We have built and deepened our partnerships with Australia’s Defence Industry, and with our international friends, allies and partner navies. We have launched a robotics, autonomous systems and artificial intelligence strategy to increasingly leverage emerging technology and human-machine teaming to transform, and improve, our ability to fight and win at sea.

Navy’s fleet has continued to undergo its biggest evolution since World War 2 in order to respond to the changing strategic environment. Our final two Hobart-class destroyers HMA Ships Brisbane and Sydney, were commissioned into Navy’s fleet – these modern, advanced warships significantly enhance the lethality of our fleet and enable interchangeability with the US Navy.
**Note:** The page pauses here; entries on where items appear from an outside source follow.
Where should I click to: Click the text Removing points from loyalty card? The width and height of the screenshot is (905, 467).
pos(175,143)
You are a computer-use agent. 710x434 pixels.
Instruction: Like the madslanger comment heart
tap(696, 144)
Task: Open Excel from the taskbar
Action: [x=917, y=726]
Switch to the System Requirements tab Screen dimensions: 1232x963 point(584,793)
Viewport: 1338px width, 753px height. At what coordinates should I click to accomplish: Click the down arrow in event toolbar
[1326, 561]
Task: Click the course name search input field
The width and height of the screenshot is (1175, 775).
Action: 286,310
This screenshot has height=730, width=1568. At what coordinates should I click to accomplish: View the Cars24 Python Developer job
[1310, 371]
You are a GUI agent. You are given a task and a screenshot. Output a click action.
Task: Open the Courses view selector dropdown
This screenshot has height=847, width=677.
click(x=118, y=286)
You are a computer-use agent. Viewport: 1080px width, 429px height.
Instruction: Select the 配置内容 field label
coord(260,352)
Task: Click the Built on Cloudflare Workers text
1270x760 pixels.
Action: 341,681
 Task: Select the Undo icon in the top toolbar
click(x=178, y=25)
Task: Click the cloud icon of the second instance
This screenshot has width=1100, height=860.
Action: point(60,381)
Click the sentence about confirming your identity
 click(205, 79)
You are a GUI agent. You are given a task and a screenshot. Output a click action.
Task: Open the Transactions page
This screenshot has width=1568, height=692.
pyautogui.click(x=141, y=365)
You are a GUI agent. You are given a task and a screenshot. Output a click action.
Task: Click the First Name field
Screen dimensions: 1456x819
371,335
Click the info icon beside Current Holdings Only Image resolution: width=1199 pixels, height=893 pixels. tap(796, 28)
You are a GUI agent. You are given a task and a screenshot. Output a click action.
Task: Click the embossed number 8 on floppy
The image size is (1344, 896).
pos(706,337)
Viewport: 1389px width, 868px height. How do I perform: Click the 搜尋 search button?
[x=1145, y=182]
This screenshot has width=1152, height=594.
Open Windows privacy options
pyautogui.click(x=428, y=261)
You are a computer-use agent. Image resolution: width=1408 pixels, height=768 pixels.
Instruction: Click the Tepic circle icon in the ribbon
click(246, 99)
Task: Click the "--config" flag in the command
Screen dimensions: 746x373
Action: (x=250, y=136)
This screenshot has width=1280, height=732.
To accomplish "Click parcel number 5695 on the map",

Two new auxiliary oiler replenishment ships, HMA Ships Stalwart and Supply, joined the fleet in 2021 and have significantly enhanced Navy’s capacity to conduct sustained operations within the joint force.

Defence has also launched NUSHIP Arafura, the first of 12 Arafura-class offshore patrol vessels, and taken ownership of the first of six evolved Cape-class patrol boats.

It has been a time of considerable change, and Defence has continued to assess future capability in response to changes in the strategic and threat environment.

The most consequential of these decisions has been the Australian Government’s announcement in September 2021, that at least eight nuclear powered submarines would be acquired for the Royal Australian Navy through a trilateral security partnership between Australia, the United Kingdom and the United States, known as AUKUS.

The accelerating changes to regional security, outlined in the 2020 Defence Strategic Update, mean that conventional submarines will not meet Australia’s operational needs in the decades ahead. With their superior stealth, speed, endurance and manoeuvrability, nuclear-powered submarines are the best option to meet Australia’s strategic and defence capability requirements over the coming decades.

Our Collins-class submarines will continue to be Australia’s most potent and agile deterrent and offensive capability until they are replaced by the nuclear-powered submarines. The Collins-class remains one of the most capable conventionally-powered submarines in the world. All six of our Collins-class submarines will undergo significant upgrades as part of the life-of-type extension program.

At this important and pivotal time, I am confident I leave Navy in great hands. Rear Admiral Hammond is an exceptional leader, and a submariner with experience in Australian and Dutch conventional submarines, and French, British and US nuclear attack submarines.

I congratulate him on being appointed as our next Chief of Navy.

My thanks and very best wishes to you all.